Por amor, los varones hacemos cosas locas, ya solo por creer que existe. Y esas locuras se dividen en tres clases:
a) Las que se cometen para enganchar al ser amado, b) las que se hacen luego de haberlo conquistado, cuando a uno lo curte la sospecha de que la presa puede escapar, y c) cuando ya se las tomó y pretendemos inútilmente convencer a esa persona de que acaba de cometer el gran error de su vida.
Pero vayamos al principio. La primera extravagancia se presenta cuando hay que inventar una razón inexistente para entablar charla con esa mujer que nos gusta, y con la que no tenemos ni el menor vínculo. Como siete de cada diez hombres teme ser rechazado, algunos buscan consejo de amigos o compran un libro sobre cómo levantarse minas. Y tratan de seguir alguna receta que de resultado con “esa” justamente, intentando convertirse en el personaje que a ella le dilate las pupilas.

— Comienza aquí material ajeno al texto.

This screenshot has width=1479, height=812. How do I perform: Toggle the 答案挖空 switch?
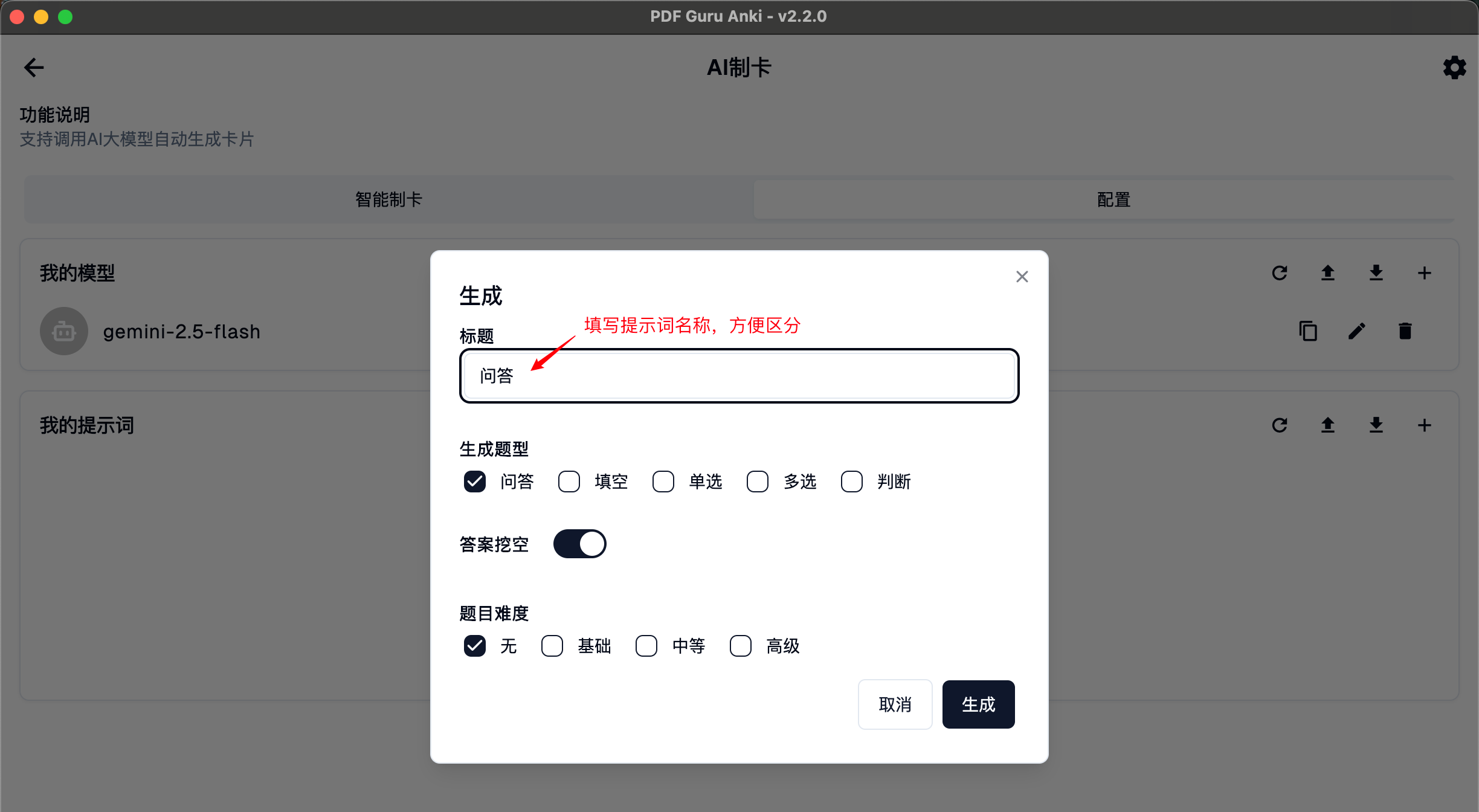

Luego, una vez que fueron a comprar las aspirinas de a una para hablar con la farmacéutica, o abrieron una caja de seguridad aunque sean más pobres que una langosta, nada más que para charlar con la empleada del banco, si logran, tartamudeo previo, invitarla a cenar, muchos tipos cometerán la locura de hipotecarse el sueldo llevándola a un restaurante carísimo, comprándole flores exóticas y hasta alguna prematura joya, para luego descubrir que a ella le encantan los vagos que no pueden pagarle un agua sin gas, y que se comportan como un cancherito de escuela secundaria.
Pero como el terrícola se caracteriza por chocar siempre con la misma piedra, vendrá luego el tatuaje con su nombre, la serenata de mariachis y el pedido de casamiento frente al río, mar o charco de cualquier especie. A partir de allí, algunos tipos responden a ese “si quiero” de ella con un “si, querida” por el resto de sus vidas, a cuanto antojo ella exprese. Y a partir de allí, por amor, hay quienes modifican su cuerpo, cambian de religión, lo dejan todo y viajan a otros países a empezar de nuevo siguiendo a su pareja, soportan malos humores, embargan sus bienes, se bancan sus amigos y cuñados, se contagian graves enfermedades, y algunos ¡hasta deben acompañar a su amada a un recital de Cheyenne!.
Finalmente, cuando se comprueba que nada es suficiente, cuando para el otro dejamos de brillar, al ver que se fue y se llevó hasta el abrelatas y el hilo de coser, entonces, le enviamos doscientos mil e-mails rogándole otra oportunidad, vamos a visitar a esa suegra a la que antes le echábamos insecticida, para que la convenza a la hija de volver con nosotros, le instalamos un pasacalle en la puerta de su edificio gritándole nuestro amor, y demás sandeces sin sentido y utilidad alguna.
Pero lo difícil es entender que uno solo intenta amarse a si mismo, y que busca a otro, un ideal, que se ocupe de esa tarea, mientras nosotros pretendemos hacer algo más importante. Y esto sí que es una verdadera locura.